AIM OF THE TASK>
Among the records that follow, find the line with "For every named" and the line with "Sample Page (289, 290)". Set down those lines and all lines between them exactly, without adding anything.

INFORMATION SHOWN>
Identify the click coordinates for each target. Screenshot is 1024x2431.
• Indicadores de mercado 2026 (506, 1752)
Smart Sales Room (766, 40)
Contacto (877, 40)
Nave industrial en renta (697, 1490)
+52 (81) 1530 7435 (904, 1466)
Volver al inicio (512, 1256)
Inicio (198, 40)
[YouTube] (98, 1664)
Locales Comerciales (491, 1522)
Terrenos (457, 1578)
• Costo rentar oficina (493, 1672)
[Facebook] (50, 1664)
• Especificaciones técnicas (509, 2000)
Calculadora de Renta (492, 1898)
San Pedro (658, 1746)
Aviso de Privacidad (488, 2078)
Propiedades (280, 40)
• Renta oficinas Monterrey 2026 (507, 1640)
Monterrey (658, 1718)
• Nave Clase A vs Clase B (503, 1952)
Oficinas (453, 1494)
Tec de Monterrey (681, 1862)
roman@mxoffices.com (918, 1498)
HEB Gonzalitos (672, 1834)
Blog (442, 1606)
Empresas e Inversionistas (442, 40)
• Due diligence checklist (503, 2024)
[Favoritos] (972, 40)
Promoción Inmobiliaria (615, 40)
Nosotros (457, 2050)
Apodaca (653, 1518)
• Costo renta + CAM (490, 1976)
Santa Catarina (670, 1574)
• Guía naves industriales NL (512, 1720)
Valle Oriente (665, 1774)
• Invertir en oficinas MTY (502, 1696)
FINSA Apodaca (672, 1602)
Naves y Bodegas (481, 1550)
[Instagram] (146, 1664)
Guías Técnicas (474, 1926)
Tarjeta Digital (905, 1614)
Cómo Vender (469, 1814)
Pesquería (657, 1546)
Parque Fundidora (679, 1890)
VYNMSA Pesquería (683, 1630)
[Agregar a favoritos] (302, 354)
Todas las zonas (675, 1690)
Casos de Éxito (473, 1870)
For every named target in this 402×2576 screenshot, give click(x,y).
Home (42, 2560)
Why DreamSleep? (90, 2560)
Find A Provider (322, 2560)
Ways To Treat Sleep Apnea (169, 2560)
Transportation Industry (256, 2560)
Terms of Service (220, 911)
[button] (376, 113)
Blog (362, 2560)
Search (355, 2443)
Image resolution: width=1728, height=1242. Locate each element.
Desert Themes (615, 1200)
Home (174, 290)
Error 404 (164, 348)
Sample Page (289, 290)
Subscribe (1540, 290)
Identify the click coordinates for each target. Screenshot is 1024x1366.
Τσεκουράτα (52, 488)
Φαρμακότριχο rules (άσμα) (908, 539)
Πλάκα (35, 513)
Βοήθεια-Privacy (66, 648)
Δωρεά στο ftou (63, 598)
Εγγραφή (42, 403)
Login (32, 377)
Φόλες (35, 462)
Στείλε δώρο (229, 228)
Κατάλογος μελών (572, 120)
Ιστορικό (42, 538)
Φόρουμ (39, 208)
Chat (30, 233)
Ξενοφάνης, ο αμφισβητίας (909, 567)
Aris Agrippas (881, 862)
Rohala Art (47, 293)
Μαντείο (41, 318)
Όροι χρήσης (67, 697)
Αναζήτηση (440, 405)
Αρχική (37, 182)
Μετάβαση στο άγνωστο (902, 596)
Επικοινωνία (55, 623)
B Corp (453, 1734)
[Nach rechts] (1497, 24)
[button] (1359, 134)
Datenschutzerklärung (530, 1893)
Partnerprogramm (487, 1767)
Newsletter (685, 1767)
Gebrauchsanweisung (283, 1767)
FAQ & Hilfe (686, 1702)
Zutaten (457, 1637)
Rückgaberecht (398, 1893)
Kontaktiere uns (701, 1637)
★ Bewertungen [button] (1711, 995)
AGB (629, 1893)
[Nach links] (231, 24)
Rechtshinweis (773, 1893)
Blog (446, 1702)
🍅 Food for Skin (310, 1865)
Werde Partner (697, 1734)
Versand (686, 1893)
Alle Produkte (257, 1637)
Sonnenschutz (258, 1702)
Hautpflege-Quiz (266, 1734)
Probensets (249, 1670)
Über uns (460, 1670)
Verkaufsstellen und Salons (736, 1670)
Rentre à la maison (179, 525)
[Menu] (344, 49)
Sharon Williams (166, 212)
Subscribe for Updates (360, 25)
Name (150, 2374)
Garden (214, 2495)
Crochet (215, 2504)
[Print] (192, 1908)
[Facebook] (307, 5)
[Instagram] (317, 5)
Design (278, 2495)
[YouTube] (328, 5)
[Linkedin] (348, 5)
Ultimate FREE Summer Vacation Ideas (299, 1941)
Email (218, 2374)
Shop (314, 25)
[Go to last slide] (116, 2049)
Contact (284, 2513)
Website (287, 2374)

EXERCISE RESULT>
For every named target in this 402×2576 screenshot, give click(x,y).
Home (42, 2560)
Why DreamSleep? (90, 2560)
Find A Provider (322, 2560)
Ways To Treat Sleep Apnea (169, 2560)
Transportation Industry (256, 2560)
Terms of Service (220, 911)
[button] (376, 113)
Blog (362, 2560)
Search (355, 2443)
Image resolution: width=1728, height=1242. Locate each element.
Desert Themes (615, 1200)
Home (174, 290)
Error 404 (164, 348)
Sample Page (289, 290)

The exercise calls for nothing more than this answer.